Columbia Journalism School Announces Global Visiting Fellows Initiative

August 17, 2018

Columbia Journalism School announced today its first Global Visiting Fellows initiative, a new program designed to enrich students’ academic experience and expose them to the work of leading international journalists. The program’s inaugural fellows are Lindsey Hilsum, international editor of Britain’s Channel 4 News, and Óscar Martínez, head of special investigations for El Salvador’s El Faro online newsmagazine. Hilsum will join the school for a week in late November, and Martínez will teach in spring semester classes in February.

“Our international curriculum provides students with the skills they will need to report across geographic and cultural borders, including meetings throughout the year with journalists who work all over the world,” said Ann Cooper, professor and international director at the school. “The new Global Visiting Fellows program will expand that experience by bringing in these outstanding journalists for what amounts to an intensive, short-term professorship.”

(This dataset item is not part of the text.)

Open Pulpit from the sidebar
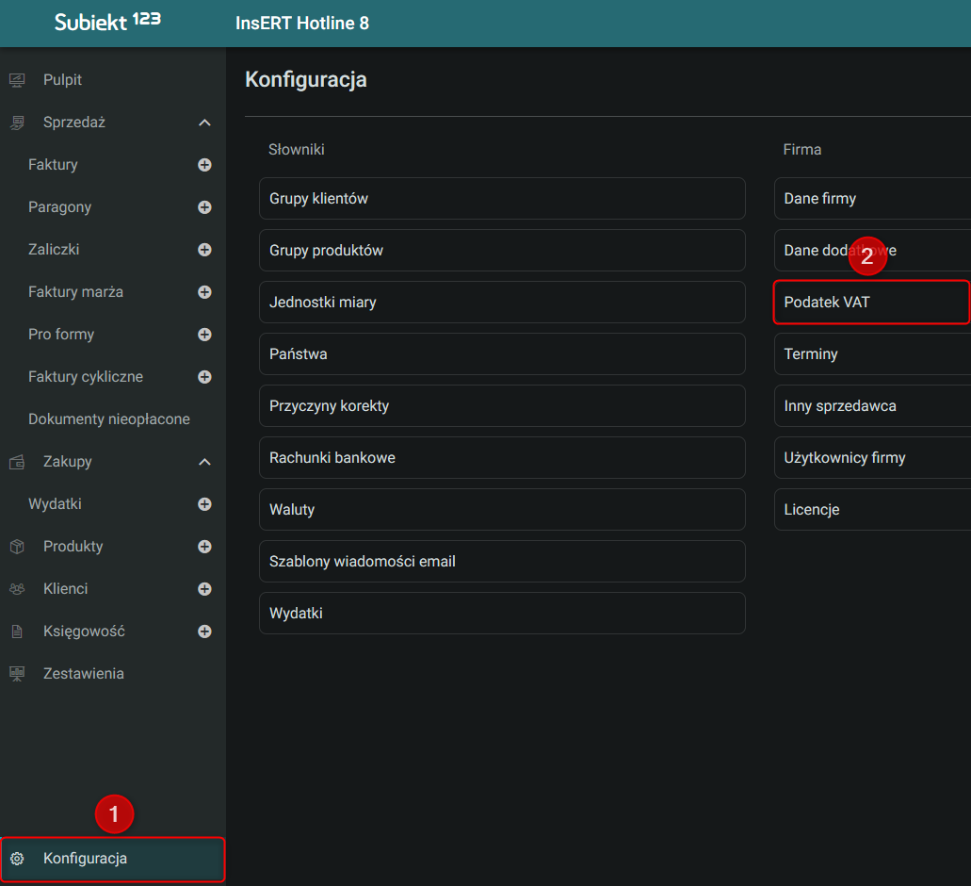The image size is (971, 886). pyautogui.click(x=62, y=80)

The Global Visiting Fellows will conduct workshops, visit classes and give public lectures that advance journalism education and prepare students for reporting in an increasingly globalized context. Fellows will talk about their own work and experiences, including the increasing dangers and press freedom pressures experienced by journalists around the globe. In 2017, for example, the Committee To Protect Journalists  counted 262 cases of journalists imprisoned because of their work, the highest number ever recorded in the group’s annual census. In the United States this week, more than 200 newspapers published coordinated editorials to address President Trump’s verbal attacks on the press, including his labeling of journalists as “enemies of the people.”

Lindsey Hilsum

Lindsey Hilsum has covered the major wars and refugee movements of the past three decades, including Syria, Libya, Iraq, Afghanistan, Kosovo and the Israeli-Palestinian conflict. From 2006 to 2008, she was based in China for Channel 4, and in 1994 Hilsum was the only English-speaking foreign correspondent in Rwanda when the genocide started; her reports for BBC were among the very few first-person accounts from that period. She has won several awards and contributes to The New York Review of Books, Granta, The Guardian, The Sunday Times and other publications. Her first book was "Sandstorm: Libya in the Time of Revolution." Before becoming a journalist, she was an aid worker, first in Latin America and then in Africa. Hilsum will teach November 26-30 in video, audio, writing and ethics classes. She also joins the school’s Thought Leader speaker series November 27, when she will be in conversation with Dean Steve Coll about Reporting the World and her book, “In Extremis: The Life and Death of the War Correspondent Marie Colvin.”

Oscar Martínez

Oscar Martínez, who heads the investigative unit at El Faro, which covers gang violence, will take up a Global Visiting Fellowship in late February. Martínez has been a reporter in Mexico and Central America, writing extensively on Central American migration. For two and a half years, he followed migrants as they traveled north and documented the abuses they suffered, including mass kidnappings, rape, human trafficking, and massacres. That reporting project, first featured on El Faro's website under the name, “El Camino (The Road),” was eventually published as a book in 2013 under the title “The Beast.” Martínez’s investigative reporting – such as his reports on extrajudicial killings by police – has made him a target of those whose crimes or misdeeds are exposed by his journalism. He has been honored with the International Press Freedom Award of the Committee to Protect Journalists and the Maria Moors Cabot prize given by Columbia University, among others.